TangaReef is launching today in association with World Ocean Day, mixing in social values with their dive center booking. The service can be described almost as a Hotels.com for dive centers, and is the first of its kind to bring dive centers all into one service. Why the Dutch and German cofounders decided to run a diving startup out of Finland is beyond me, but it’s definitely a service that will bring a lot of value to tourists.
So say you’re going to Thailand (or are in Thailand and looking for a place to dive). TangaReef allows you to search by location, spoken languages, and type of diving trip. They are currently set up with dive centers in Thailand and Egypt, with the Carabean, Mexico, Florida, and other locations coming soon.

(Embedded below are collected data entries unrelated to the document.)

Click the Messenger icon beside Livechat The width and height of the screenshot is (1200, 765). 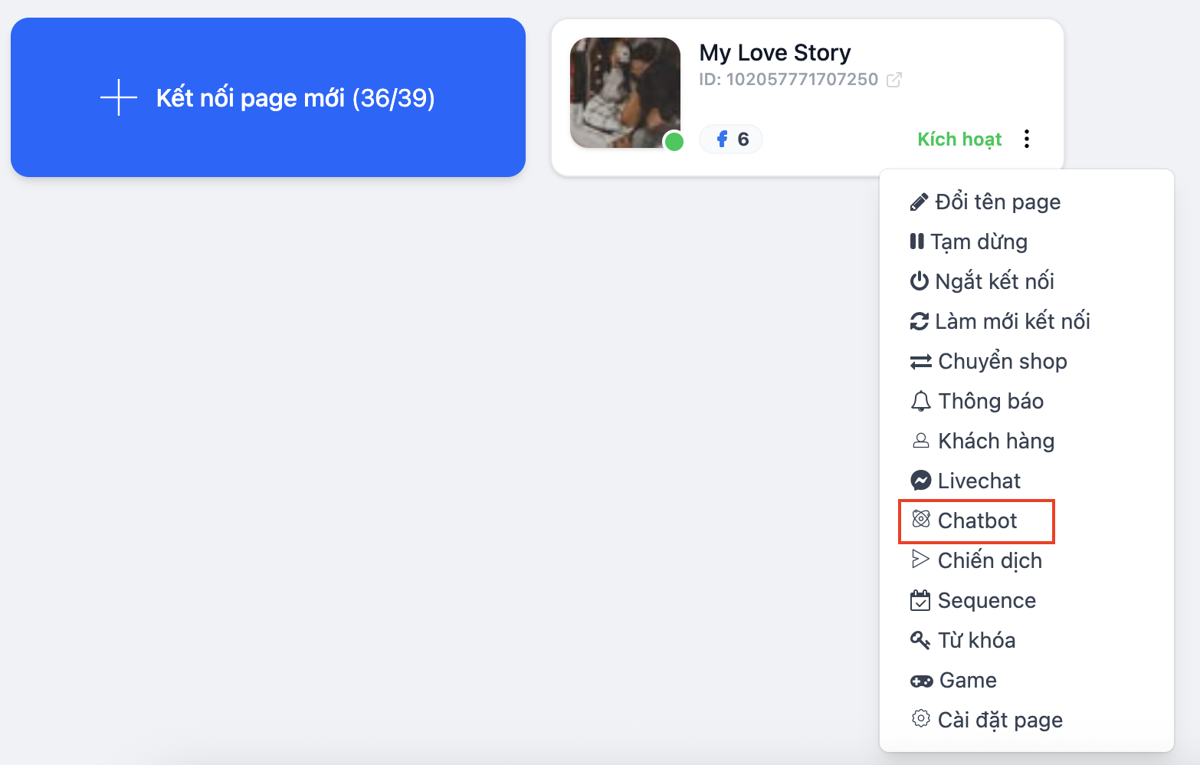coord(920,481)
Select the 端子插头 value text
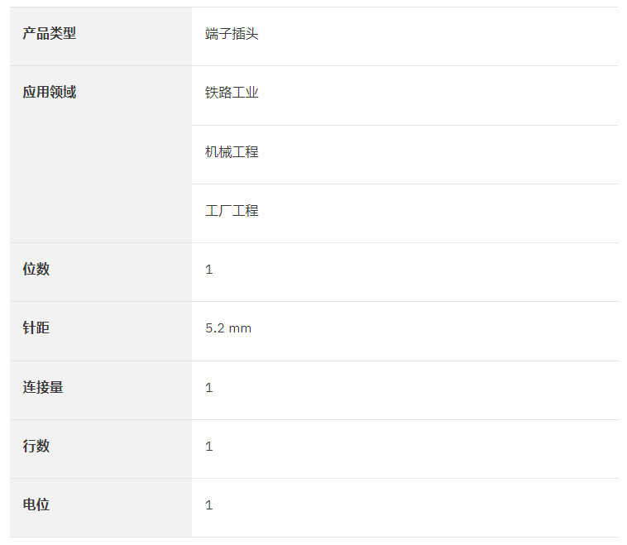 [232, 34]
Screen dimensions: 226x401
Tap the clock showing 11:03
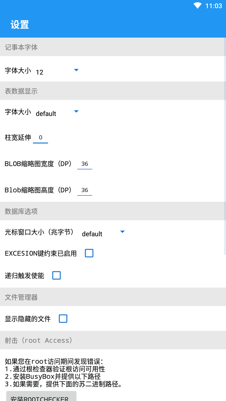coord(213,6)
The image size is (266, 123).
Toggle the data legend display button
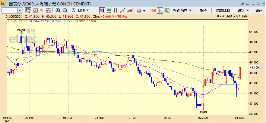tap(160, 10)
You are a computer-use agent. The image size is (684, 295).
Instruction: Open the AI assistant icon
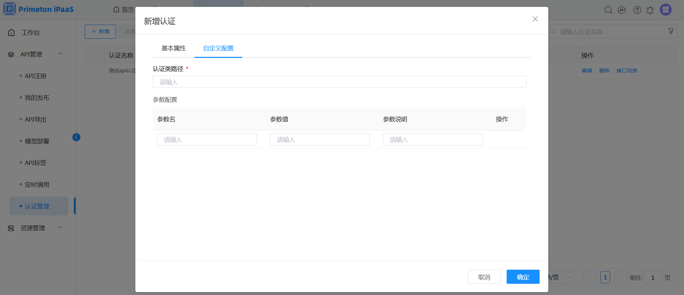[622, 10]
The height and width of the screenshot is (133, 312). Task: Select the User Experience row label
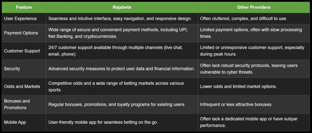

Many of these dive centers are just lifestyle businesses who had very little online presence before TangaReef came along. Co-founders Oliver Bremer and Robert Aarts visited all of their listed Southeast Asian dive centers and said that many of these centers’ schedules are little more than a whiteboard outside, so TangaReef spent a lot of time getting these dive trips correctly compiled online. This work has the added benefit of TangaReef being the only online dive center booking portal. “Our biggest competition are people just walking down the beach, or maybe tour operators who give dive center suggestions,” says Bremer.
The business model is fairly straightforward. Bookings are commission based and it’s free for dive centers to get started. For divers this doesn’t necessarily mean you will be paying a premium just by booking through TangaReef, prices have been negotiated with the dive centers. Paying online is also convenient for tourists who likely don’t want to be walking around in foreign countries with a lot of cash.
The company will contribute a “significant portion” of their profits from bookings to the Coral Reef Alliance, and additionally donating €1.00 for every review of the dive center posted after your trip. TangaReef considers themselves a “triple bottom line” company, which focuses on people, planet, and profit.
“It’s something we’re very passionate about,” says co-founder Oliver Bremer. “And we think most divers understand it as well. Sometimes if you go diving in some not-so-nice places and you’ll see dead reefs. Divers understand that the oceans are something we need to protect.”